## Text under study

A miscarriage can be both a physically & emotionally challenging experience. We’re here to help you understand miscarriage signs & symptoms & where to find support

We know that going through a miscarriage can be a really difficult and upsetting time for everyone involved. There’s no right or wrong way to feel in this situation and it’s something that will affect everyone differently.

However you’re feeling, know that you’re not alone. As well as being a time to lean on the people around you for support and spend time with loved ones, we’re here to help you through with answers to common questions about miscarriage along with information about where to access further help and advice.

What is a miscarriage?

In the UK, a miscarriage is when a baby (or a foetus or embryo) dies in the womb (uterus) during the first 23 weeks and six days of pregnancy. Any baby loss during pregnancy from 24 weeks onwards is considered a stillbirth.

If a baby is born alive and then dies, even before 24 weeks, that’s considered a live birth and a subsequent neonatal death.

## Material provided
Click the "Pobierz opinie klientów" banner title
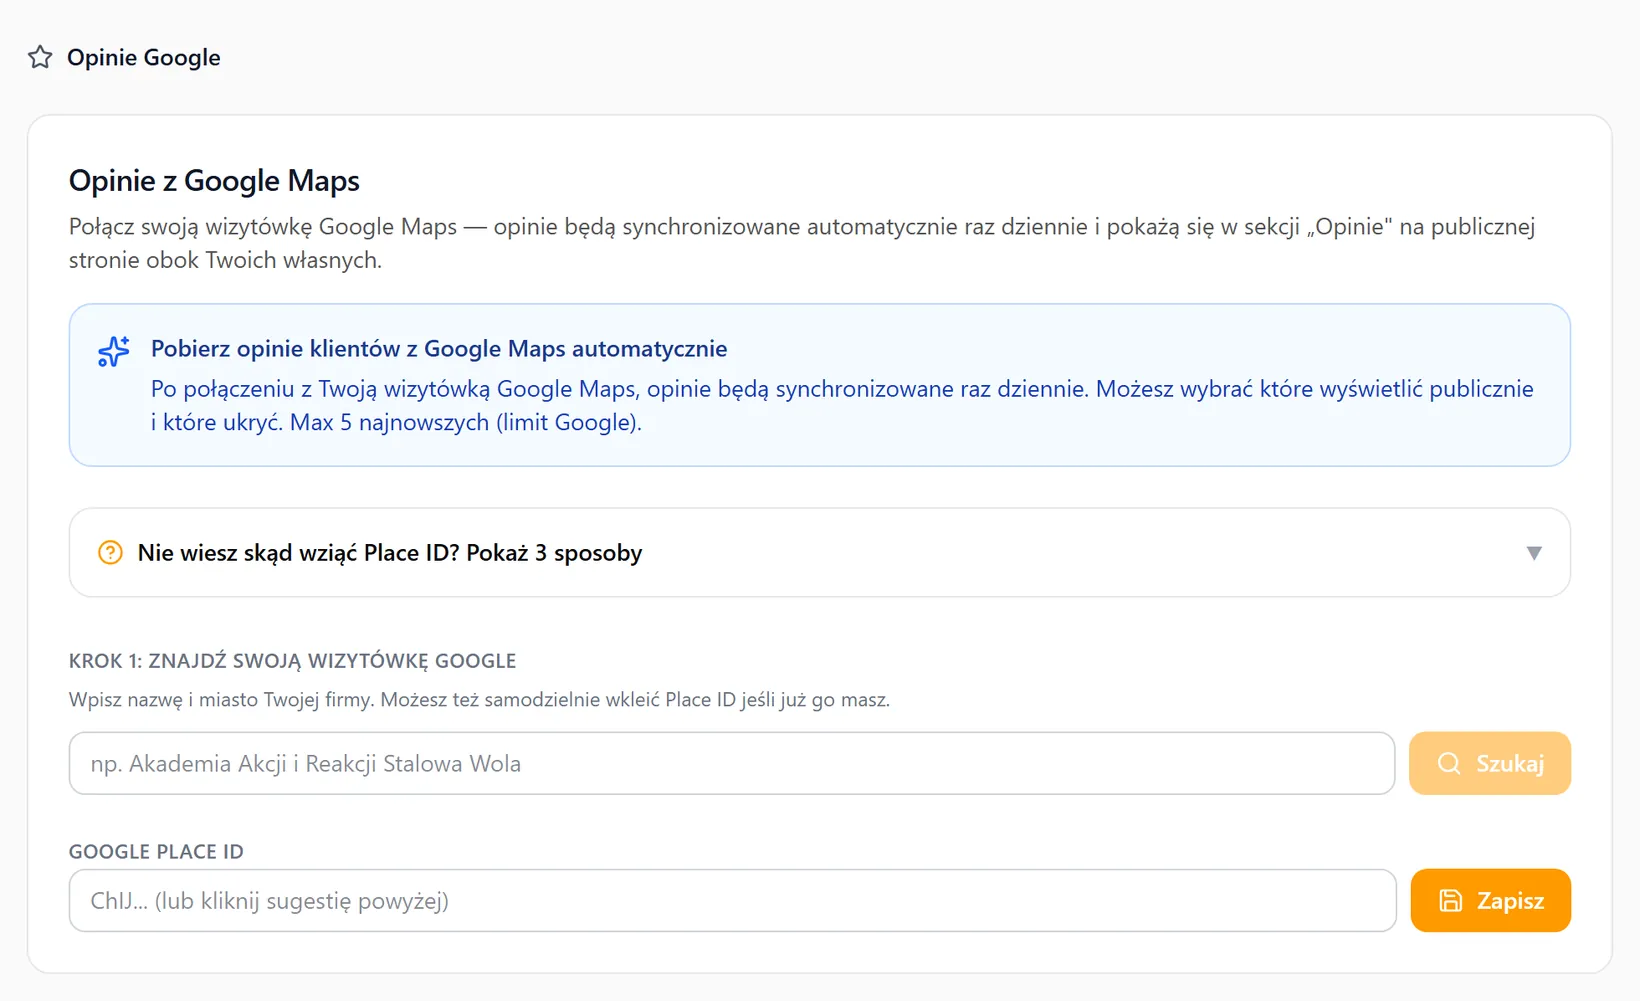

## Problem set
1. On the miscarriage page, rewrite the paragraph beginning "In the UK, a miscarriage is when" more briefly while keeping its main facts.
2. According to the miscarriage page, what is it called in the UK when a baby is born alive and then dies before 24 weeks?
3. Transcribe the miscarriage page starting with "A miscarriage can be both" and going on through "help and advice.".

## Answers for the tasks
1. In the UK, a miscarriage is the death of a baby (or foetus or embryo) in the womb within the first 23 weeks and six days of pregnancy. A loss from 24 weeks onwards counts as a stillbirth.

2. A live birth and a subsequent neonatal death.

3.
A miscarriage can be both a physically & emotionally challenging experience. We’re here to help you understand miscarriage signs & symptoms & where to find support

We know that going through a miscarriage can be a really difficult and upsetting time for everyone involved. There’s no right or wrong way to feel in this situation and it’s something that will affect everyone differently.

However you’re feeling, know that you’re not alone. As well as being a time to lean on the people around you for support and spend time with loved ones, we’re here to help you through with answers to common questions about miscarriage along with information about where to access further help and advice.